At first glance, the formula for the new film A Walk in the Woods looks to be a familiar one: Two long-lost friends take a trip together and discover things about each other and themselves along the way while becoming involved in an escalating number of hilarious situations. It sounds like your typical buddy road comedy, but when you take into account the fact that the movie stars acclaimed actors Robert Redford and Nick Nolte as the two friends, takes place during a challenging hike along the Appalachian Trail, and features some heavy ideas, that label no longer seems to fit. According to director Ken Kwapis, who's no stranger to that genre (he directed He's Just Not That Into You and The Sisterhood of the Traveling Pants, among others), that was the goal all along.

"I tried not to think too much about other films [while making the movie]. There certainly are road movies, and journey movies that I've loved, but not necessarily buddy pictures... I definitely did not think of it in terms of 1980s buddy pictures," Kwapis tells Bustle. "I thought it's really a story about three characters: Bryson (Robert Redford), Katz (Nick Nolte), and the Appalachian Trail. So in that sense... I maybe consciously wanted to avoid [the buddy comedy genre] ... it's about how these two men interact with this other awesome character. And how this third character somehow informs their emotional journey."

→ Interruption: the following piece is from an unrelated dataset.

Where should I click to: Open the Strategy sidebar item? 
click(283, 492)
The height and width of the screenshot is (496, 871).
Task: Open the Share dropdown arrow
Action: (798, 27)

It's that emotional journey that truly forms the basis for the film, more so than the comedy aspect, says Kwapis.

"I felt like I needed to create an emotional map, an emotional trail that these two guys followed," the director says. "In the rehearsal process with Bob and Nick, we didn't talk about staging scenes, we discussed the emotional arc that these two characters follow and created emotional signposts along the way." 

Kwapis credits the script with enabling the film to balance its emotional heft with its lighter comedic moments in a way that feels natural to the audience. 

"The other thing too, and I have to give credit to our screenwriter Bill Holderman, is the script has a light surface. There are comedic scenes, but I think the script has really strong emotional content, but it sneaks up on you. The film doesn't announce itself," Kwapis says. "So one of the nice things about it is when you finally get to the climactic scenes ... the issues of lost time ... or the issue of taking stock of your life, thinking about the roads you did or didn't take, these are kind of meaty issues and I think the audience is ready for them to take center stage at that point."

A Walk in the Woods may be a comedy about buddies on the road together, but it's no buddy road comedy. Ken Kwapis strives for something deeper in his new film, and he may have even created a new genre in the process.